(Collected data)
= = = = =
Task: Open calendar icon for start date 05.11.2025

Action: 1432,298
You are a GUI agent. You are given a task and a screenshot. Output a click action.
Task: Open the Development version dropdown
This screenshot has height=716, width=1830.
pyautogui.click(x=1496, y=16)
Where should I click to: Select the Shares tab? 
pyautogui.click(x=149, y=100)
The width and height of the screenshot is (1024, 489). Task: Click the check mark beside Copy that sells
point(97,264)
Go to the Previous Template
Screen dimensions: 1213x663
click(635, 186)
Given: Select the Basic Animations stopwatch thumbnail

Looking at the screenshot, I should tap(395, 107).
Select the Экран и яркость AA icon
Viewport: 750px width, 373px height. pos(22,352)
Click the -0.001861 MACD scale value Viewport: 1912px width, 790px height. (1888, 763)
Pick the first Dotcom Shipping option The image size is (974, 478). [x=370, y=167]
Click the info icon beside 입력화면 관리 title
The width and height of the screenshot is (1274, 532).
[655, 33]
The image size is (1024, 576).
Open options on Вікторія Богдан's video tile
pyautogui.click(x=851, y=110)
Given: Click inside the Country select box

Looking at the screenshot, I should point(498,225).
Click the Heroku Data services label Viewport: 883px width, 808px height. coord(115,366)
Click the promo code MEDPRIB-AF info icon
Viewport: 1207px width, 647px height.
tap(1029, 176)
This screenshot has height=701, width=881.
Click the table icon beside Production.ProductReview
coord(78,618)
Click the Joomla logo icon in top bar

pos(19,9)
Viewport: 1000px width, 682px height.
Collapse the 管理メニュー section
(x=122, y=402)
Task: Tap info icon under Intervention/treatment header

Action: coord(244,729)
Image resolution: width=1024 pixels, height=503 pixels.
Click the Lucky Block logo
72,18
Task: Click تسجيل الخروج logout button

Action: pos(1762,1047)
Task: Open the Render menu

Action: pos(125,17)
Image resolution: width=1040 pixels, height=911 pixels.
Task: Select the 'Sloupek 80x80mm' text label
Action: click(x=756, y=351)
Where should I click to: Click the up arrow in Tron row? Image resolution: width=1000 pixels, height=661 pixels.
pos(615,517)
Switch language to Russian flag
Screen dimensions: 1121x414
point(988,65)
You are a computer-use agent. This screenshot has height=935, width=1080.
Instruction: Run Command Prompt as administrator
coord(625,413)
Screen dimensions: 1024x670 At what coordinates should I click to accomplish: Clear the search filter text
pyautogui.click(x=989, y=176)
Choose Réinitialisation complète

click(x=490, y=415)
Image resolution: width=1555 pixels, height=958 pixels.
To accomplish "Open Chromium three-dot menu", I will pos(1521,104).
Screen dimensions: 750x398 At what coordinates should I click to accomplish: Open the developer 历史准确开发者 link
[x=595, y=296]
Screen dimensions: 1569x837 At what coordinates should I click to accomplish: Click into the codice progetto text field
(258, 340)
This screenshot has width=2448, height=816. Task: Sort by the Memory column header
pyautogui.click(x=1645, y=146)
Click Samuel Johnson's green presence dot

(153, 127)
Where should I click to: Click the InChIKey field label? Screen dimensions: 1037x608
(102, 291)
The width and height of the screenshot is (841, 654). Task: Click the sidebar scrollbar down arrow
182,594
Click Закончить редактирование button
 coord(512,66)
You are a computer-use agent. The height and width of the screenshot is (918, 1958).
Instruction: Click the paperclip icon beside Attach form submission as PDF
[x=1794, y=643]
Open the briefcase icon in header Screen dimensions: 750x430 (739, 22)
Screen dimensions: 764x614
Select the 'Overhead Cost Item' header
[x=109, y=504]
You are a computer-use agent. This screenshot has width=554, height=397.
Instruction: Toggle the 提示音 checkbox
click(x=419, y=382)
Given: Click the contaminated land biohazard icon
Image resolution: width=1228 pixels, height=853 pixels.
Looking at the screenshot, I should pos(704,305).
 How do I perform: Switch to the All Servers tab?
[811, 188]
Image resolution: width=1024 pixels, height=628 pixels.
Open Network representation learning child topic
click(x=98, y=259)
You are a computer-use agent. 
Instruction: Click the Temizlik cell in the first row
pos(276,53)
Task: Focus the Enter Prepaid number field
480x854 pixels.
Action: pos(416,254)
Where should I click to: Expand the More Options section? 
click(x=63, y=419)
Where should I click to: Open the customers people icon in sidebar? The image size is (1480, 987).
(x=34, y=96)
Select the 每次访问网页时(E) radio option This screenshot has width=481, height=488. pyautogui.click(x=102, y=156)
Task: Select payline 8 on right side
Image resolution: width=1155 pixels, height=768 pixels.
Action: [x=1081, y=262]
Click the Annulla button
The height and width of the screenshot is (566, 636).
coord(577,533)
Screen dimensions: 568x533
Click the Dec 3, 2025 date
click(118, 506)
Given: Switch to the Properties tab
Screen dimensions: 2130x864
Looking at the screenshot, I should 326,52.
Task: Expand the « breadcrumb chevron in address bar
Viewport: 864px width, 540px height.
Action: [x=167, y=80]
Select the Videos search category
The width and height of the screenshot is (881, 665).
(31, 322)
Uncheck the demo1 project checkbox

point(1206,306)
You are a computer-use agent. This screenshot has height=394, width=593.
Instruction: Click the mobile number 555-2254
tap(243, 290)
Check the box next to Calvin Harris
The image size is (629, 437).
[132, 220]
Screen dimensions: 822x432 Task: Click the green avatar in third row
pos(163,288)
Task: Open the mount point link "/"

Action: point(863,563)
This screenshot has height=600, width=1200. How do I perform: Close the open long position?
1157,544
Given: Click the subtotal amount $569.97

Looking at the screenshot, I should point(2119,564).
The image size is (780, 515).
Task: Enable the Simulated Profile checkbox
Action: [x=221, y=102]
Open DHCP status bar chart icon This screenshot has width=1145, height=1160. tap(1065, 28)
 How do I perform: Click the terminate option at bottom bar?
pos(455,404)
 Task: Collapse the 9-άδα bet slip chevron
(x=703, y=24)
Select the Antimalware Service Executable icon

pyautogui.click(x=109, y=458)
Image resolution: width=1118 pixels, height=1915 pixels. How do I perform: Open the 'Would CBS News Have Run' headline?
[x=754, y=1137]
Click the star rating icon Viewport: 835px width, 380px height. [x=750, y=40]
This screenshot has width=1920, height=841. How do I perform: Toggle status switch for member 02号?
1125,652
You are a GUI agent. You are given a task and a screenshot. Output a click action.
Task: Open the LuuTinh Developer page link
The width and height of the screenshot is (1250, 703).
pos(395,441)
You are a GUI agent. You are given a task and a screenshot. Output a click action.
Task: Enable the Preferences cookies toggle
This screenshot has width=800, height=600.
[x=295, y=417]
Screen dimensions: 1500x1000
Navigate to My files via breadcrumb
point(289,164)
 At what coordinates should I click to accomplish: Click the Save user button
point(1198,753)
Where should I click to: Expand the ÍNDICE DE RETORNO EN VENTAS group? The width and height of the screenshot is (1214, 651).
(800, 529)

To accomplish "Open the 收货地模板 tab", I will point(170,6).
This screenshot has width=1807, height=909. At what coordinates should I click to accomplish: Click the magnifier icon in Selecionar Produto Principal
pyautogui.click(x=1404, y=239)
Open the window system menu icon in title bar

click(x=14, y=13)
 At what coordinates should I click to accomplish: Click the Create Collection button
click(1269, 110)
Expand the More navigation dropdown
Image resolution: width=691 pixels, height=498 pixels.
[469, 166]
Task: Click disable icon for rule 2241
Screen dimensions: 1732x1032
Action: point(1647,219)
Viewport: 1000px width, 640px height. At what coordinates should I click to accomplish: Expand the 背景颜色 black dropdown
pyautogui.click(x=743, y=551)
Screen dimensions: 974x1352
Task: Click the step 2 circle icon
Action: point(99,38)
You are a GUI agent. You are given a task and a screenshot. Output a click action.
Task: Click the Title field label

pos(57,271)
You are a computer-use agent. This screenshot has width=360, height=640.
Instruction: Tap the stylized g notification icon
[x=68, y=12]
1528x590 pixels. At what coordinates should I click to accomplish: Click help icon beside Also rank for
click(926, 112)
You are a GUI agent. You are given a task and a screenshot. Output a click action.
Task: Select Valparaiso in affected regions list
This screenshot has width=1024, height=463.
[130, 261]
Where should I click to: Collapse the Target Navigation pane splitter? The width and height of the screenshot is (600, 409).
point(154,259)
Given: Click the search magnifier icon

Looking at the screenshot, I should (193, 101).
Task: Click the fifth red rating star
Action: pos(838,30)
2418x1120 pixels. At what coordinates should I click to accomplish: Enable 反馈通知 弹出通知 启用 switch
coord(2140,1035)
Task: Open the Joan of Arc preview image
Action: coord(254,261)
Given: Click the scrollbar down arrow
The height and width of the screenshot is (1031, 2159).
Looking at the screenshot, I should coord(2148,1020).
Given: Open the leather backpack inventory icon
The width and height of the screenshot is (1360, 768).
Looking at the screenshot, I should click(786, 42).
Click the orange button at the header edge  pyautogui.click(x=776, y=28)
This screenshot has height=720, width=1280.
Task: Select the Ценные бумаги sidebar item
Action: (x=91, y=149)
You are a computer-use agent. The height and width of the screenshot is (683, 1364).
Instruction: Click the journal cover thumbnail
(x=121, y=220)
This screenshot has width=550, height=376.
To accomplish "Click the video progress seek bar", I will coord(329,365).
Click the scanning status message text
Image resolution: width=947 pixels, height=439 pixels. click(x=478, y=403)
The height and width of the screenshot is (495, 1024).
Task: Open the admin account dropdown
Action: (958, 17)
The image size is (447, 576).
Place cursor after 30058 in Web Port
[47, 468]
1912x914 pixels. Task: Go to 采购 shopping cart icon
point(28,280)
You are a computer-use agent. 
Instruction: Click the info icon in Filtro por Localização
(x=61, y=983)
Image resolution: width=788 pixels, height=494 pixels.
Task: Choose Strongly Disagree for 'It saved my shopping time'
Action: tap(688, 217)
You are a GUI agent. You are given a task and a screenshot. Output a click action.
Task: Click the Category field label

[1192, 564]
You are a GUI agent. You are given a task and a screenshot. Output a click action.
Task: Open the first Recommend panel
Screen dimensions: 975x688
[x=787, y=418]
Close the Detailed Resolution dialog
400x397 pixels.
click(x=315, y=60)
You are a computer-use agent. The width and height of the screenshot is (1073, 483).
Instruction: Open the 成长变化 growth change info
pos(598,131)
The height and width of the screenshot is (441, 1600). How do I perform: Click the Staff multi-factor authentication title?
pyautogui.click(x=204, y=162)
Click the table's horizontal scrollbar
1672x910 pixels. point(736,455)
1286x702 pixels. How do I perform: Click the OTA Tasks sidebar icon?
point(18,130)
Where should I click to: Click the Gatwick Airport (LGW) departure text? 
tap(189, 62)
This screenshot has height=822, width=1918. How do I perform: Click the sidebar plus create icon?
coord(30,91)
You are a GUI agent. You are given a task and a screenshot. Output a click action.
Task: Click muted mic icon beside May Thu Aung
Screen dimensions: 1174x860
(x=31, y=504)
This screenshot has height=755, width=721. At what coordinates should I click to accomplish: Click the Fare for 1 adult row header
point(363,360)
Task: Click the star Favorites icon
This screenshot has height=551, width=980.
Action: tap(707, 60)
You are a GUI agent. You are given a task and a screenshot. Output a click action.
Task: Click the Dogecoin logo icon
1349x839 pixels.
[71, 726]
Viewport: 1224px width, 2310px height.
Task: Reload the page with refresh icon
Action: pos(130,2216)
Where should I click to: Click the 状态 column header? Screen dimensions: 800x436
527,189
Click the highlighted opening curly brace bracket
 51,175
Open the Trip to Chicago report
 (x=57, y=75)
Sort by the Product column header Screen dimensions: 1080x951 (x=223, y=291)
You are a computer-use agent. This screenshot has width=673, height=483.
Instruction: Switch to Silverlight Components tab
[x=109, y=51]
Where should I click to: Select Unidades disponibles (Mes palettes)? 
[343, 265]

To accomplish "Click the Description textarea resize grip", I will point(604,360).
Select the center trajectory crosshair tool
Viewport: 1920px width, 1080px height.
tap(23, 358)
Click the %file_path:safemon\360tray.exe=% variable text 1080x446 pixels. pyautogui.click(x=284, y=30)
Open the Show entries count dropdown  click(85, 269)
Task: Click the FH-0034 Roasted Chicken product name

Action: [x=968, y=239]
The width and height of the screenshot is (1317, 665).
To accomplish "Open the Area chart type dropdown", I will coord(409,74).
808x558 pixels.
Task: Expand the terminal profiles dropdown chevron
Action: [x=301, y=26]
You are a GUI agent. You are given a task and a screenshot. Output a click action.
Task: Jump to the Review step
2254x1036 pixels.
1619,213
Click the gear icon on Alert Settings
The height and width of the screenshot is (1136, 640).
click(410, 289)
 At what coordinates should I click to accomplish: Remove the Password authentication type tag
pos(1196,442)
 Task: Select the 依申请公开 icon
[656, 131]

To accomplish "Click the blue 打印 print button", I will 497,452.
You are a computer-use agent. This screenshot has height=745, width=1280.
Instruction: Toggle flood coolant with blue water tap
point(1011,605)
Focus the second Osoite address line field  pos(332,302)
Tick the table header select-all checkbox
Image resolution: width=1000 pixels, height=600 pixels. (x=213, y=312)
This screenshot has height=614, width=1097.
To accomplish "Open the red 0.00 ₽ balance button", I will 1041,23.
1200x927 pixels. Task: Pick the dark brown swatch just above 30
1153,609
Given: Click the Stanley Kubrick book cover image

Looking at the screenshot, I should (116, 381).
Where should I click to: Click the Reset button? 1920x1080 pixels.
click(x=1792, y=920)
= = = = =
=== What the task asks ===
Nothing but a number should be given: the count of lines in the records that contain the word "address".

=== Response below ===
2